Ebrei in Toscana XX-XXI secolo: una mostra racconta la storia delle Comunità del nostro territorio

Da non perdere, Livorno

Dopo il successo dell’allestimento fiorentino (oltre 7000 visitatori presso la Galleria delle Carrozze di Palazzo Medici Riccardi) la mostra “Ebrei in Toscana XX – XXI” secolo sbarca a Livorno. A partire dal 30 marzo e fino al 1° maggio 2017 compreso, i Granai di Villa Mimbelli ospiteranno la mostra tematica promossa e coordinata dall’Istituto Storico della Resistenza e della Società Contemporanea nella provincia di Livorno (Istoreco) e realizzata col contributo della Regione Toscana e del Comune di Livorno, e con l’allestimento dell’Agenzia Frankenstein di Firenze. Catalogo edito da Ets, Pisa. L’inaugurazione è in agenda per  giovedì 30 marzo alle ore 17.

La mostra, a ingresso libero, resterà tutti i giorni (ad eccezione del 3, 10 e 24 aprile) con orario 10-13 e 16-19. Rappresenta un’occasione unica per conoscere e riconoscersi in una realtà, quella ebraica, che a Livorno grazie alle leggi Livornine risiede sin dalla nascita della città in maniera consistente ed integrata, e che ha contribuito significativamente a connotare l’identità ed i valori della città stessa e a sostenerne lo sviluppo in ogni sua fase storica.

— A seguire una breve introduzione alla mostra di Catia Sonetti, direttrice dell’Istoreco di Livorno.

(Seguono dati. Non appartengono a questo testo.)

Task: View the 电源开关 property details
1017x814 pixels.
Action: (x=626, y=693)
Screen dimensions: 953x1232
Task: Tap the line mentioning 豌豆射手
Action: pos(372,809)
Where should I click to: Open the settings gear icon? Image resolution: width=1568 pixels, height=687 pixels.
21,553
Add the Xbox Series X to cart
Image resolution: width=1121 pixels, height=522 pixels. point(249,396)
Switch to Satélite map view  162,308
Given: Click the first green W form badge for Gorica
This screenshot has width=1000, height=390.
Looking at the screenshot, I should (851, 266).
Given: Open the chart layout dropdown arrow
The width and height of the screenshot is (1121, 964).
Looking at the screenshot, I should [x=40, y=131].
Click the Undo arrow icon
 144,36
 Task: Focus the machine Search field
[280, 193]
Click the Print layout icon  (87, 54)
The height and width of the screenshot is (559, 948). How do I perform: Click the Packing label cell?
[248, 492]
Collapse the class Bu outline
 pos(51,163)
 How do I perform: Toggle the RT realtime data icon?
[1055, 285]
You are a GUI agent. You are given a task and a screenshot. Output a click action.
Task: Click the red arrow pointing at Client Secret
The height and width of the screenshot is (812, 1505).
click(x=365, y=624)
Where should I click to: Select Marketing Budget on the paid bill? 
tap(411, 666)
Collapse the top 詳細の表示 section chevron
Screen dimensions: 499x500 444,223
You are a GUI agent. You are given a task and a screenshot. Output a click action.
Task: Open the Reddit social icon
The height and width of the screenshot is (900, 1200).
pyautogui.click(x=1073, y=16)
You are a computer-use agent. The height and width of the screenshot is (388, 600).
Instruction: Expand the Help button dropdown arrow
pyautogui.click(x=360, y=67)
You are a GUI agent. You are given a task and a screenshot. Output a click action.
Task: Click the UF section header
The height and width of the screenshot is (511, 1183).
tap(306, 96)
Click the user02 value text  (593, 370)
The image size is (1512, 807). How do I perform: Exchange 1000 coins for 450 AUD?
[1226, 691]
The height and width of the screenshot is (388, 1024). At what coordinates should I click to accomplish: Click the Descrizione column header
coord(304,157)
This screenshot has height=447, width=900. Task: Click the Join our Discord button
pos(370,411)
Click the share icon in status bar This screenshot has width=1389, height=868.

Perché una mostra sui secoli XX e XXI della minoranza ebraica in Toscana?
Perché l’attenzione che, a partire dagli ultimi decenni, si è sviluppata sul tema della persecuzione, dalle leggi razziali alla Shoah, è come se avesse appannato tutto il resto. Con la mostra proviamo a raccontare anche gli altri aspetti significativi che legano gli ebrei alla storia di tutti, a cominciare dal ruolo di collegamento che hanno sempre rappresentato con il resto del Mediterraneo ma anche con le altre parti del mondo. Non solo ebrei nati in Toscana ma anche ebrei arrivati in Toscana da altre regioni d’Italia, così come da altri paesi, uomini e donne che si sono collegati alla compagine che li accoglieva arricchendola e diversificandola. Abbiamo cercato di cogliere il loro dinamismo nel mondo degli affari, della cultura, della politica. Abbiamo tentato cioè di ridare la complessità di questa significativa minoranza per la storia della nostra regione e per la storia del nostro Paese, attraverso questa mostra nella speranza di avvicinare anche i non addetti ai lavori. L’idea progettuale dell’Istituto storico della Resistenza e della società contemporanea di Livorno è stata accolta e finanziata dalla Regione Toscana che ci ha sostenuto sin dalle prime fasi con gli uffici dell’Assessorato alla Cultura.